Sucede que o Ministério Público recorreu desta decisão de separar a Operação Lex em dois processos. O acórdão agora proferido pelo Supremo, e que teve como relatores dois colegas de Sénio Alves, os conselheiros Cid Geraldo e António Gama, recordam que, havendo um arguido no caso que mantém a qualidade de desembargador, Vaz das Neves, o processo deve continuar neste tribunal. A decisão de Sénio Alves de remeter quase toda a Operação Lex para o tribunal de instrução criminal de primeira instância “mostra-se ferido de inconstitucionalidade, por violar o princípio do juiz natural”, que garante a aleatoriedade na distribuição dos processos aos magistrados.
Em Janeiro passado o advogado de Rui Rangel, João Nabais, defendia que seria “mais saudável” que o ex-desembargador fosse julgado em primeira instância e não no Supremo, ao contrário do que pretendia o Ministério Público. Segundo disse então, era preferível alguém ser julgado em primeira instância e poder recorrer para um outro tribunal do que ser o mesmo tribunal (o Supremo) a julgar e a apreciar eventuais recursos que viessem a ser interpostos pelos arguidos.
Também arguida no processo, a ex-mulher de Rui Rangel, a desembargadora Fátima Galante, deixou igualmente de integrar a magistratura judicial, por ter sido aposentada compulsivamente. Para o Ministério Público, não era compreensível nem razoável que um processo com o melindre deste prosseguisse a dois ritmos, em diferentes tribunais.
Além dos três juízes desembargadores, foram acusados de crimes económico-financeiros um empresário de futebol, o então presidente do Benfica e um advogado, num total de 17 arguidos. Dirigido pela procuradora Maria José Morgado o inquérito da Operação Lex centrou-se na actividade desenvolvida por Rui Rangel, Fátima Galante e Luis Vaz das Neves - que, segundo a acusação, utilizaram as suas funções na Relação de Lisboa para obterem vantagens indevidas, para si ou para terceiros.
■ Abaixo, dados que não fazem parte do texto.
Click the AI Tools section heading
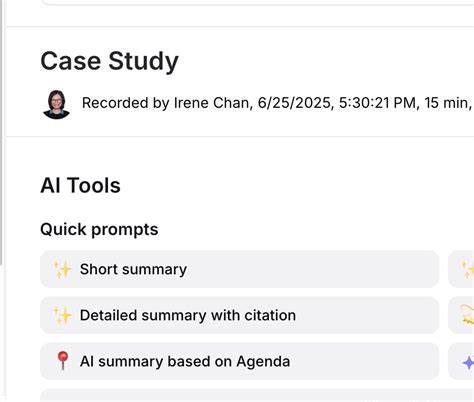474x402 pixels. click(x=80, y=185)

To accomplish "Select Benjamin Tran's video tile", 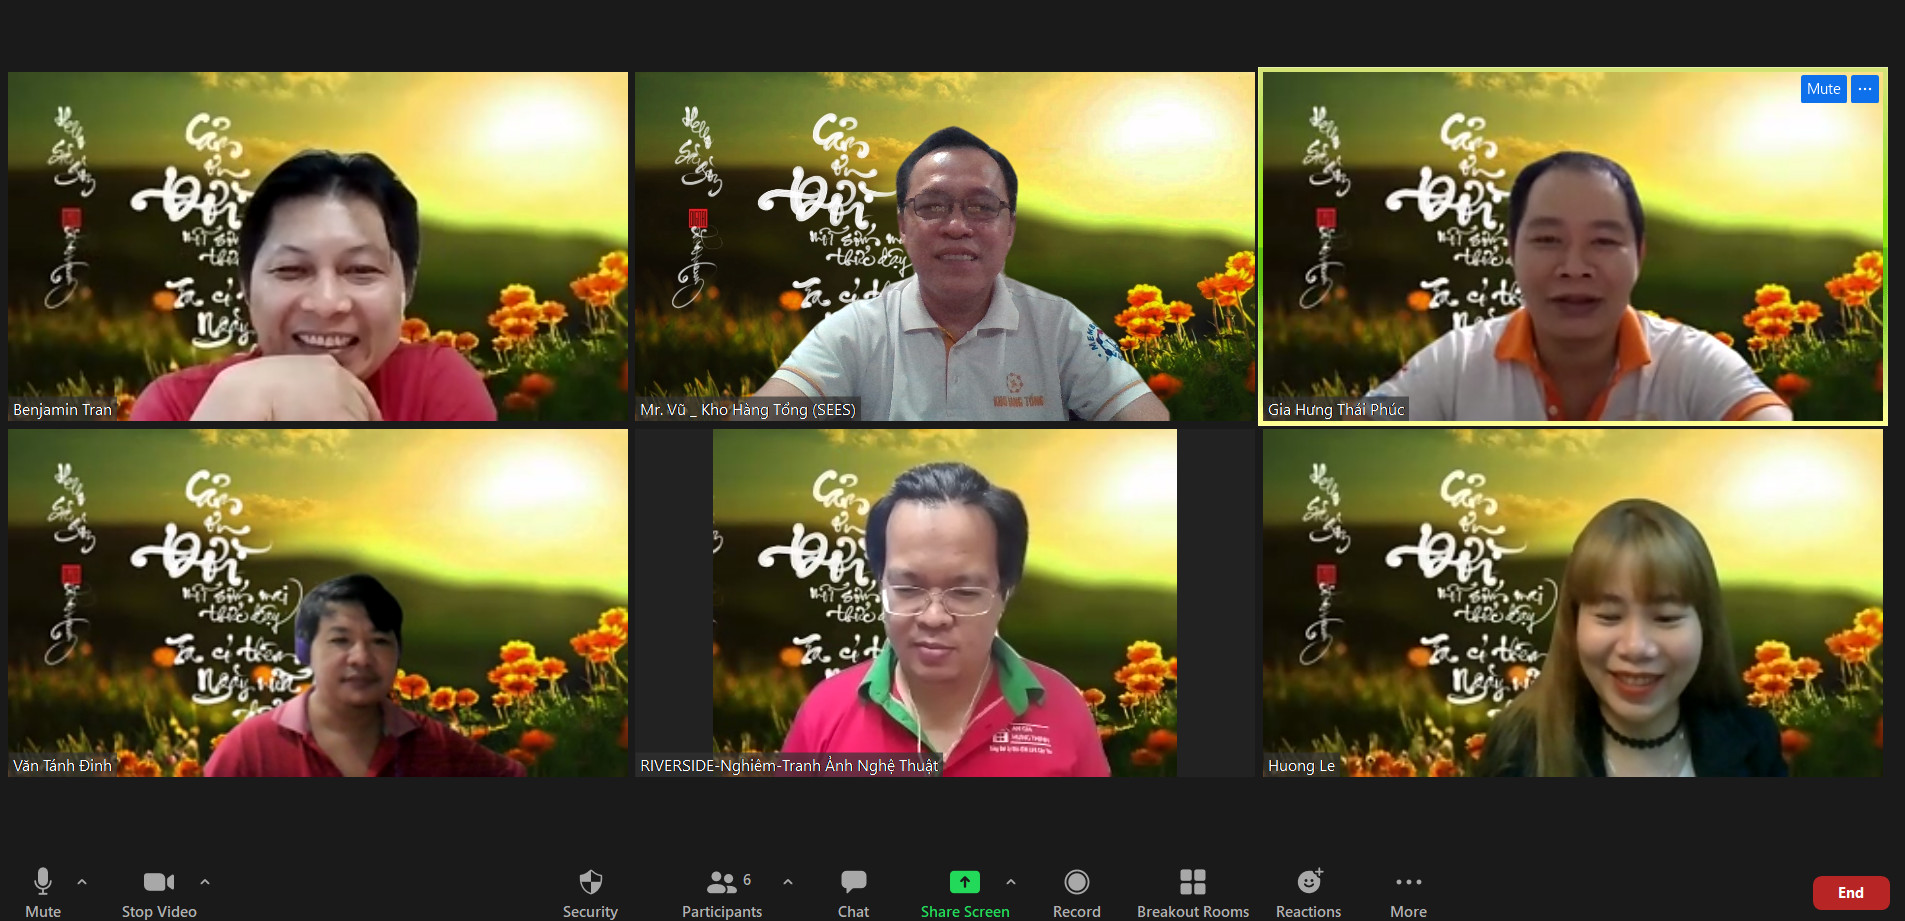I will click(x=318, y=246).
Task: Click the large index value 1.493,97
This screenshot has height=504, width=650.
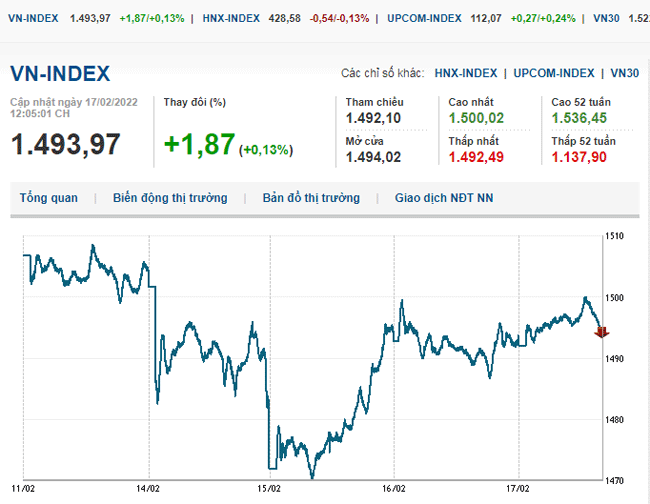Action: point(66,144)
Segundo uma nota da Procuradoria-Geral da República, para que fosse garantido o pagamento das vantagens obtidas pelos acusados, num montante superior a 1,5 milhões de euros, foi requerido na altura o arresto de património.
Enquanto decorria a investigação, o Conselho Superior da Magistratura decidiu expulsar Rui Rangel da magistratura e colocar Fátima Galante em aposentação compulsiva. Já Vaz das Neves jubilou-se em 2016 e foi substituído por Orlando Nascimento, que também já abandonou o cargo.
Rui Rangel está acusado de corrupção passiva para acto ilícito, abuso de poder, recebimento indevido de vantagem, usurpação de funções, fraude fiscal e falsificação de documento e Fátima Galante de corrupção passiva para acto ilícito, abuso de poder, fraude fiscal e branqueamento de capitais, enquanto Luís Filipe Vieira, ex-presidente do Benfica, é suspeito de recebimento indevido de vantagem. O empresário de futebol José Veiga, o oficial de justiça Octávio Correia, o advogado José Santos Martins e o seu filho Bernardo Santos Martins, são alguns dos outros arguidos, a par de Bruna do Amaral, ex-namorada de Rui Rangel.